In late 2013 the Nandziks, who by that time had painted a plethora of murals in the US and Germany, reached out to Zuern, who was doing a medical internship at Hospital Escuela in Tegucigalpa, about doing a project in Honduras. The three had all attended the Albert Schweitzer Gimnasium (high school) in Freiburg, Germany, and had kept in touch over the years.
“We were chatting about how we could do some work together,” said Zuern. “I told them they should get rid of the German name … the name is with a lot of ‘K’s, and it wouldn’t have gone well.” Nandzik accepted that Kultklecks was “basically unpronounceable in English.” So the three created a new non-profit – Cultivative – and registered it in San Francisco. “It’s basically a made-up name,” said Zuern.
“We were chatting about doing a mural in Tegucigalpa, and I told them there was no way we could pull that off, because it’s not that much of a pleasant place to work in the street,” Zuern recalled. So they reached out to other non-profits, both in Honduras and the San Francisco area, to identify a better Honduran location. Global Healing, a health NGO based in Berkeley, California, suggested Roatan Hospital. Cultivative began communicating with Dr. Carla Cerritos at the hospital, said Zuern, and then made a trip to the island last year to meet with hospital staff and other collaborators to pull a project together.
“They told us what they wanted to see on the wall,” said Bianca, who wrote her PhD dissertation on mural art and has been painting murals for 10 years. She then went back and drew up a design featuring Roatan’s native plants and animals, its cultural wealth and diversity and plants used in traditional island medicine. Stefan took care of the logistics. Zuern said his contribution was mainly that he spoke a bit of Spanish (his mother is Portuguese – close enough).

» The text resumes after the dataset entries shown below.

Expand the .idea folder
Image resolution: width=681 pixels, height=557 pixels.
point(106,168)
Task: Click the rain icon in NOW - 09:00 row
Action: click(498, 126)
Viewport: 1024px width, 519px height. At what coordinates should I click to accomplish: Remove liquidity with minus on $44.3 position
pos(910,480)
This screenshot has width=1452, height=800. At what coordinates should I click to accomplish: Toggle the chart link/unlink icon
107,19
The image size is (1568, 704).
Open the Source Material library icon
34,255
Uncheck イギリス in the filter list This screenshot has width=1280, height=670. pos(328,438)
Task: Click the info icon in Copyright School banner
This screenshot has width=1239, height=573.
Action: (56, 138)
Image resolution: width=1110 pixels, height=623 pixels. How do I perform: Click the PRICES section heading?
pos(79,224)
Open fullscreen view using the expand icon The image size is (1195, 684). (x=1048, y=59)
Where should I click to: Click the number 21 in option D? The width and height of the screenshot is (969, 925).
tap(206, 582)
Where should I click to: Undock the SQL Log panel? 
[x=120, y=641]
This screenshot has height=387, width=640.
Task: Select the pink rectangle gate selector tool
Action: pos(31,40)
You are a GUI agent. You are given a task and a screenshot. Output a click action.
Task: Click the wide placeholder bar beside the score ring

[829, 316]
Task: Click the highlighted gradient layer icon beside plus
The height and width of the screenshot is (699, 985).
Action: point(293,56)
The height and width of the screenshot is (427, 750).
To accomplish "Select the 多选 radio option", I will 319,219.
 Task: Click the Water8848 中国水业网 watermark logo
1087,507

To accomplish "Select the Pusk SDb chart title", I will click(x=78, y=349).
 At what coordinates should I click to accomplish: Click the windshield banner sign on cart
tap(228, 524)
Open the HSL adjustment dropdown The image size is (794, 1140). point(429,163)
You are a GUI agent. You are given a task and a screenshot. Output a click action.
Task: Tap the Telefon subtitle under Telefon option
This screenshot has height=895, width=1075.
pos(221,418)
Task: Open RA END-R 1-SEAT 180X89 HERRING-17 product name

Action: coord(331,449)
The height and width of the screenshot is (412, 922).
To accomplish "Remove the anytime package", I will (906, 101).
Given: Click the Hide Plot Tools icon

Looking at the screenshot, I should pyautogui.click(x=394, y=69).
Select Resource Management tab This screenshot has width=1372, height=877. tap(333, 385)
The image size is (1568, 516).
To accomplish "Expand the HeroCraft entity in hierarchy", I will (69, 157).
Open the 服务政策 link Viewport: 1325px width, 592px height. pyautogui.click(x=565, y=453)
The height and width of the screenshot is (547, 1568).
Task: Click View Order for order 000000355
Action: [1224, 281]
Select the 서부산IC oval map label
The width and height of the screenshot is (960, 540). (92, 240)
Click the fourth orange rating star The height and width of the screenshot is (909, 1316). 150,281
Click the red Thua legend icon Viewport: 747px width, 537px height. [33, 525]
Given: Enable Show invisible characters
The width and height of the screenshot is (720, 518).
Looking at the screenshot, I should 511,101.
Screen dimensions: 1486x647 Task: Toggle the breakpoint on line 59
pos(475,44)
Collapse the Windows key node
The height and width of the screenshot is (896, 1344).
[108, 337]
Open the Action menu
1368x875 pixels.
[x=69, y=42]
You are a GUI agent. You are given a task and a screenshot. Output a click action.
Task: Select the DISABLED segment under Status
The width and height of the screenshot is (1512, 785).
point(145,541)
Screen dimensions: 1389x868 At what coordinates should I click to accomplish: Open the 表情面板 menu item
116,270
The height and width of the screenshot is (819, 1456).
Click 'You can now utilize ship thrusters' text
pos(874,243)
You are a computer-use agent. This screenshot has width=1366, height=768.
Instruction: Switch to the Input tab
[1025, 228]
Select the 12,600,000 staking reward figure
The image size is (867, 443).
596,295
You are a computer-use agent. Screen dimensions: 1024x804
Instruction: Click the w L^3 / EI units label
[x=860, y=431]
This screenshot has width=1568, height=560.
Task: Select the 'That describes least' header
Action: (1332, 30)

“Christoph felt like it would be really nice to have kids painting the art together,” Bianca said. So they reached out to 25 Roatan schools to generate interest among island youth to participate in the project. But Stefan said that turned out not to be really necessary. People walked in off the street.
“We were actually surprised that we had like a lot of participation right off. So there was not a lot of advertising necessary in order to spread the word that this was happening. On day one we already had people here showing up wanting to volunteer, particularly the younger kids. … We had a couple of local artists who also participated.”
The location, on a busy street corner, presented both advantages and challenges.
“There’s all these like trucks going by, cars going by, people running around,” Stefan said. “That was different.” He said the intense sunshine was also challenging. They erected a tent for shade during the first week, but then two taxis struck it and it became irreparable. “It was definitely an interesting experience for us.”
The mural, which was just being finished March 19, was to be coated with a transparent varnish to protect it from sun damage and vehicle exhaust. Stefan said it should last several years. Of more concern to him was whether the splash of community creativity will last – how to “get people to take this and continue it on their own.”
He hopes the “visibility” of the hospital mural will provide a focal point around which Cultivative can organize a follow-on “train the trainer” project, such as a workshop, within the next six to 12 months, “so that people here could continue the idea of participative and cultural creative projects without us actually coming.”
Meanwhile, patients, pedestrians and passing vehicles will have something interesting and attractive to look at on the drive into downtown Coxen Hole instead of the blasé institutional retro-Stalinist motif that once was Roatan Hospital.